───── Study material ─────

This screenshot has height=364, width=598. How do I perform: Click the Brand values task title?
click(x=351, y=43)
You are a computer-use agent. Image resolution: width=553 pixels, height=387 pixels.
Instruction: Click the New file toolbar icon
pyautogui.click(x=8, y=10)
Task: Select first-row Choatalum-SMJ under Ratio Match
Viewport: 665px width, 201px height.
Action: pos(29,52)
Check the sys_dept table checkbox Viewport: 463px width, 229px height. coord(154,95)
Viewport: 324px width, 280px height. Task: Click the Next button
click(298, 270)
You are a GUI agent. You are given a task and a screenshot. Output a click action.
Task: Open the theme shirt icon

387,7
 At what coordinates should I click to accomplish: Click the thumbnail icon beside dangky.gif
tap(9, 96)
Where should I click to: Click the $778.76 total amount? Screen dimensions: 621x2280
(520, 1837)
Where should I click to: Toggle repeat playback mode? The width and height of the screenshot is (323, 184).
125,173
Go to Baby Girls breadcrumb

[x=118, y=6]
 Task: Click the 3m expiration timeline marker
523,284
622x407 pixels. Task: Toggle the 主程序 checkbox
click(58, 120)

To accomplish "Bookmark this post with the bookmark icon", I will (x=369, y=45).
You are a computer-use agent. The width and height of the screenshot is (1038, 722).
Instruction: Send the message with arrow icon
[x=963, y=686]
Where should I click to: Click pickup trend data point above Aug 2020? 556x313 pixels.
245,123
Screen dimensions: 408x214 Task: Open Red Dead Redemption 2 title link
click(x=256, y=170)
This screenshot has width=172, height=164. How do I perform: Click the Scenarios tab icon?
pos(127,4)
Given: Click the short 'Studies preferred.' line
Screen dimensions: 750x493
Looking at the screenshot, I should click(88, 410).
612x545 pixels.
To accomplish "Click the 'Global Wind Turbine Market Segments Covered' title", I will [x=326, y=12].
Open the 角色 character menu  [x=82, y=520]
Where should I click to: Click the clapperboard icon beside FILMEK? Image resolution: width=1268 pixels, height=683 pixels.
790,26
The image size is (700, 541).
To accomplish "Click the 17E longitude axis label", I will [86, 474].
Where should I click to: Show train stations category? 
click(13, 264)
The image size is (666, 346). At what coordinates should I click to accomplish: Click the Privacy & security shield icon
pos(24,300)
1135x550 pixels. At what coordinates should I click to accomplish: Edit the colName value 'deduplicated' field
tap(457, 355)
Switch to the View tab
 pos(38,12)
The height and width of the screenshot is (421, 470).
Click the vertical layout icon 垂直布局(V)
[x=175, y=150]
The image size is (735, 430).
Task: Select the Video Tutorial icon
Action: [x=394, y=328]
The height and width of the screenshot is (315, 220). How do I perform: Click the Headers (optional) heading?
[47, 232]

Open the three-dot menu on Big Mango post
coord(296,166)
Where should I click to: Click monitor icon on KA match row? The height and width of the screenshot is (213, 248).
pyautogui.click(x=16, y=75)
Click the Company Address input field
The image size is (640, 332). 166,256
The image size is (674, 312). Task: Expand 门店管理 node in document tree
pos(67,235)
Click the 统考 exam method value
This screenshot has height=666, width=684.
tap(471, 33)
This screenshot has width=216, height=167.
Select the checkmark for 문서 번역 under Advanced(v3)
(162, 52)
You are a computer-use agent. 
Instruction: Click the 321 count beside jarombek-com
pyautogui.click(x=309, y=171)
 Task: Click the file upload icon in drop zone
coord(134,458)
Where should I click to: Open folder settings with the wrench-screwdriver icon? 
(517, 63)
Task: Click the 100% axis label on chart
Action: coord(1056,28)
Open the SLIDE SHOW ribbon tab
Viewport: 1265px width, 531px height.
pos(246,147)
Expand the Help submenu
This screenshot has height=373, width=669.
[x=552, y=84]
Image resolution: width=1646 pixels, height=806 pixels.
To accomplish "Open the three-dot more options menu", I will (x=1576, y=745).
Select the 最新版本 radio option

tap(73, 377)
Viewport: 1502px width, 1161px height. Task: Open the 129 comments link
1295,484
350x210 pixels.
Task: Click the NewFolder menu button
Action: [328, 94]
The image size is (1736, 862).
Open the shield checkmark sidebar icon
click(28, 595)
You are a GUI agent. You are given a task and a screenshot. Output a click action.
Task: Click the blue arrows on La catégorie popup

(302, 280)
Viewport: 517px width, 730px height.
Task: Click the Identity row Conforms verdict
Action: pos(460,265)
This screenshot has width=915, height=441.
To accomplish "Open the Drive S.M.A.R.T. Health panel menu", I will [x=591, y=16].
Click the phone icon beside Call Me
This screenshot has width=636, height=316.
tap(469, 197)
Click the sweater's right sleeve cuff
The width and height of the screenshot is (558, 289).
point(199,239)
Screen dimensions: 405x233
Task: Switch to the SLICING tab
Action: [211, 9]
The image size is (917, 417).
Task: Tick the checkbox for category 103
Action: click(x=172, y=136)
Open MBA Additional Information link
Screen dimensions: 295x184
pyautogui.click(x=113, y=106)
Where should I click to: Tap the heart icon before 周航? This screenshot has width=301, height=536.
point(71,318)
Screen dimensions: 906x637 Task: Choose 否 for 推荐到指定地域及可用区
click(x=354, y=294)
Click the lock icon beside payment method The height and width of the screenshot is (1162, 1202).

─────

**Activity**.
Write out every record again, exactly as it was written.

**Written reply**.
This screenshot has height=364, width=598. How do I perform: Click the Brand values task title?
click(x=351, y=43)
You are a computer-use agent. Image resolution: width=553 pixels, height=387 pixels.
Instruction: Click the New file toolbar icon
pyautogui.click(x=8, y=10)
Task: Select first-row Choatalum-SMJ under Ratio Match
Viewport: 665px width, 201px height.
Action: pos(29,52)
Check the sys_dept table checkbox Viewport: 463px width, 229px height. coord(154,95)
Viewport: 324px width, 280px height. Task: Click the Next button
click(298, 270)
You are a GUI agent. You are given a task and a screenshot. Output a click action.
Task: Open the theme shirt icon

387,7
 At what coordinates should I click to accomplish: Click the thumbnail icon beside dangky.gif
tap(9, 96)
Where should I click to: Click the $778.76 total amount? Screen dimensions: 621x2280
(520, 1837)
Where should I click to: Toggle repeat playback mode? The width and height of the screenshot is (323, 184).
125,173
Go to Baby Girls breadcrumb

[x=118, y=6]
 Task: Click the 3m expiration timeline marker
523,284
622x407 pixels. Task: Toggle the 主程序 checkbox
click(58, 120)

To accomplish "Bookmark this post with the bookmark icon", I will (x=369, y=45).
You are a computer-use agent. The width and height of the screenshot is (1038, 722).
Instruction: Send the message with arrow icon
[x=963, y=686]
Where should I click to: Click pickup trend data point above Aug 2020? 556x313 pixels.
245,123
Screen dimensions: 408x214 Task: Open Red Dead Redemption 2 title link
click(x=256, y=170)
This screenshot has width=172, height=164. How do I perform: Click the Scenarios tab icon?
pos(127,4)
Given: Click the short 'Studies preferred.' line
Screen dimensions: 750x493
Looking at the screenshot, I should click(88, 410).
612x545 pixels.
To accomplish "Click the 'Global Wind Turbine Market Segments Covered' title", I will [x=326, y=12].
Open the 角色 character menu  [x=82, y=520]
Where should I click to: Click the clapperboard icon beside FILMEK? Image resolution: width=1268 pixels, height=683 pixels.
790,26
The image size is (700, 541).
To accomplish "Click the 17E longitude axis label", I will [86, 474].
Where should I click to: Show train stations category? 
click(13, 264)
The image size is (666, 346). At what coordinates should I click to accomplish: Click the Privacy & security shield icon
pos(24,300)
1135x550 pixels. At what coordinates should I click to accomplish: Edit the colName value 'deduplicated' field
tap(457, 355)
Switch to the View tab
 pos(38,12)
The height and width of the screenshot is (421, 470).
Click the vertical layout icon 垂直布局(V)
[x=175, y=150]
The image size is (735, 430).
Task: Select the Video Tutorial icon
Action: [x=394, y=328]
The height and width of the screenshot is (315, 220). How do I perform: Click the Headers (optional) heading?
[47, 232]

Open the three-dot menu on Big Mango post
coord(296,166)
Where should I click to: Click monitor icon on KA match row? The height and width of the screenshot is (213, 248).
pyautogui.click(x=16, y=75)
Click the Company Address input field
The image size is (640, 332). 166,256
The image size is (674, 312). Task: Expand 门店管理 node in document tree
pos(67,235)
Click the 统考 exam method value
This screenshot has height=666, width=684.
tap(471, 33)
This screenshot has width=216, height=167.
Select the checkmark for 문서 번역 under Advanced(v3)
(162, 52)
You are a computer-use agent. 
Instruction: Click the 321 count beside jarombek-com
pyautogui.click(x=309, y=171)
 Task: Click the file upload icon in drop zone
coord(134,458)
Where should I click to: Open folder settings with the wrench-screwdriver icon? 
(517, 63)
Task: Click the 100% axis label on chart
Action: coord(1056,28)
Open the SLIDE SHOW ribbon tab
Viewport: 1265px width, 531px height.
pos(246,147)
Expand the Help submenu
This screenshot has height=373, width=669.
[x=552, y=84]
Image resolution: width=1646 pixels, height=806 pixels.
To accomplish "Open the three-dot more options menu", I will (x=1576, y=745).
Select the 最新版本 radio option

tap(73, 377)
Viewport: 1502px width, 1161px height. Task: Open the 129 comments link
1295,484
350x210 pixels.
Task: Click the NewFolder menu button
Action: [328, 94]
The image size is (1736, 862).
Open the shield checkmark sidebar icon
click(28, 595)
You are a GUI agent. You are given a task and a screenshot. Output a click action.
Task: Click the blue arrows on La catégorie popup

(302, 280)
Viewport: 517px width, 730px height.
Task: Click the Identity row Conforms verdict
Action: pos(460,265)
This screenshot has width=915, height=441.
To accomplish "Open the Drive S.M.A.R.T. Health panel menu", I will [x=591, y=16].
Click the phone icon beside Call Me
This screenshot has width=636, height=316.
tap(469, 197)
Click the sweater's right sleeve cuff
The width and height of the screenshot is (558, 289).
point(199,239)
Screen dimensions: 405x233
Task: Switch to the SLICING tab
Action: [211, 9]
The image size is (917, 417).
Task: Tick the checkbox for category 103
Action: click(x=172, y=136)
Open MBA Additional Information link
Screen dimensions: 295x184
pyautogui.click(x=113, y=106)
Where should I click to: Tap the heart icon before 周航? This screenshot has width=301, height=536.
point(71,318)
Screen dimensions: 906x637 Task: Choose 否 for 推荐到指定地域及可用区
click(x=354, y=294)
Click the lock icon beside payment method The height and width of the screenshot is (1162, 1202).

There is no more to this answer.